Photo by Mara Corsino

So, after working from nine to five, Savdie would spend five to nine experimenting with different kinds of painting, trying to sort out what felt right. A decade after earning her undergraduate degree, she enrolled in the Yale School of Art. She completed her MFA in 2018, and by the time she finished a year-long fellowship at NXTHVN, the residency founded by the artists Titus Kaphar, Jason Price, and Jonathan Brand, she knew exactly what she wanted to explore: perversion, identity, and the confines and expanses of the human body. Her first prominent solo exhibition, at Kohn Gallery in Los Angeles, quickly earned her comparisons to Helen Frankenthaler, the influential Color Field painter whose abstract paintings were also deeply saturated in bold hues.

Savdie grew up in Barranquilla, Colombia, home of the world’s second-largest carnaval. Her mother is from Venezuela and her father was born and raised in Egypt. She later moved to Miami, but the riot of colors found at the annual celebration of traditional Colombian folklore, which consists largely of street parades and performances, remains a lasting influence. It was only upon moving to Brooklyn that Savdie felt comfortable embracing her sexuality, and in doing so, she realized the bold hues defining her palette are the same found at some of the queer spaces she frequents in Bushwick. “There’s an overlap, and I don’t think it’s an accident that my brain has amalgamated all of that,” she says. The more she thought about it, the more she began to consider that maybe carnaval and queer cultures weren’t so dissimilar. Is dressing up in flamboyant costumes really so different from dressing in drag? Savdie is fascinated with the concept of performance—the way it allows one to try multiple identities on for size. To her, the humanoid figures that populate her paintings are “bodies performing as… whatever they’re performing.”
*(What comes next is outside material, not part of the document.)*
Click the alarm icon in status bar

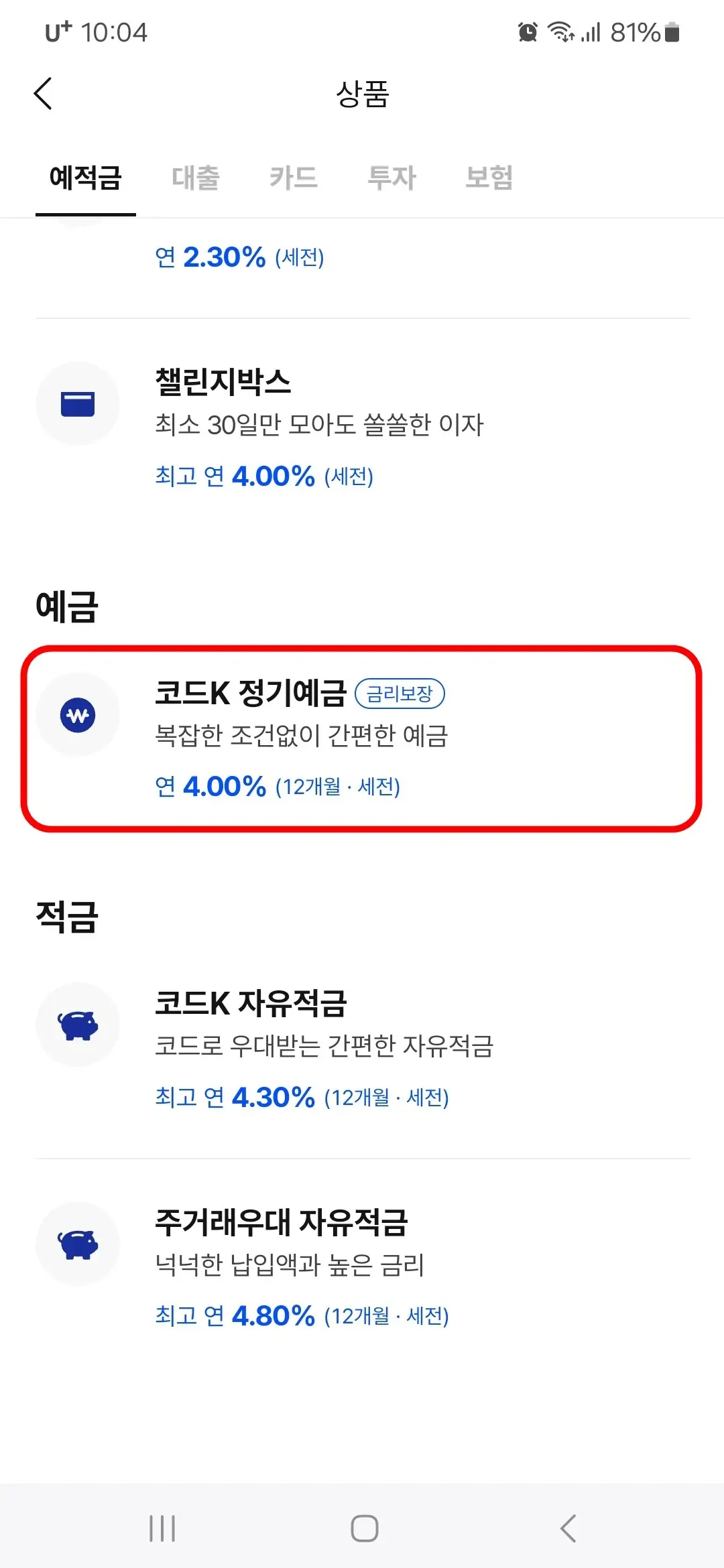tap(528, 32)
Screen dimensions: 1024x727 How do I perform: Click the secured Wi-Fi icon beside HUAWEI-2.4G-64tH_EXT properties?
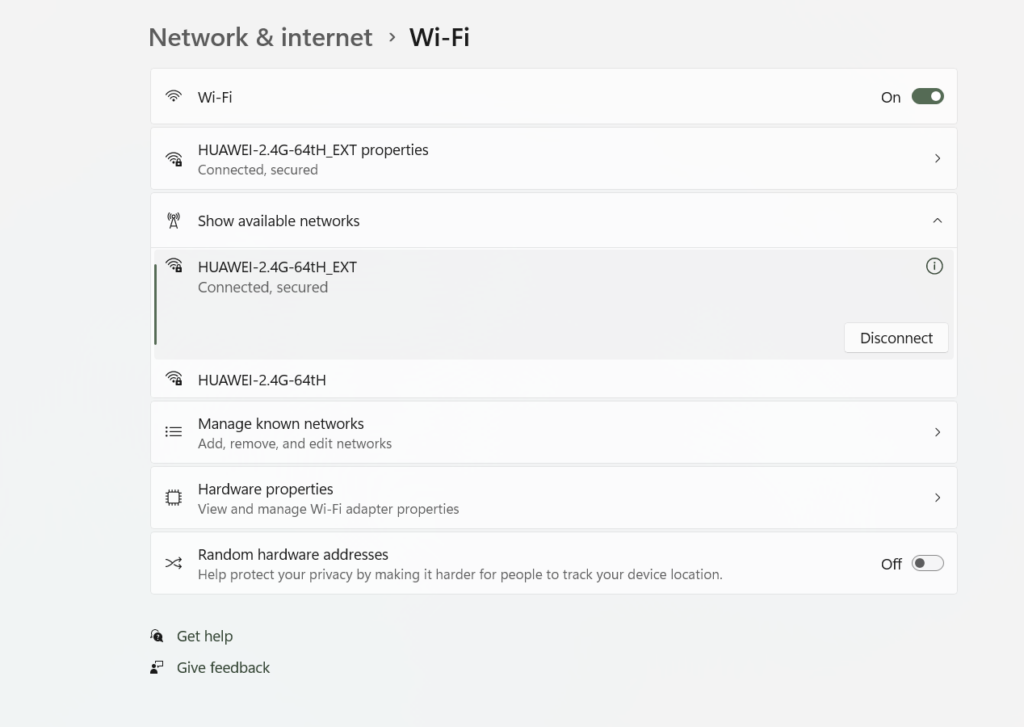174,159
Routines are hard for Savdie; the only reason she consistently arrives at her studio by 8:30 AM is that she needs to find parking before rush hour. She starts out making sketches, some of which later turn into works on paper. She scans and manipulates them on Photoshop to play around with how to adapt them for the canvas, then uses tape to map out where to place the materials that currently define her practice: paint and beeswax, which she melts down in a crock pot. She applies both with a pouring technique, guiding the liquids into their allotted sections while allowing them to travel organically across the canvas. It’s a complicated dance that Savdie is still trying to master—when you consider the fact that the floor in her workspace is uneven, it’s not hard to see why she describes the process as a “power struggle.” The last step of what’s formally known as encaustic painting is to smooth the beeswax, but Savdie doesn’t interfere with it after she does a pour; she lets the wax dry organically, creating a texture that resembles heavily wrinkled skin.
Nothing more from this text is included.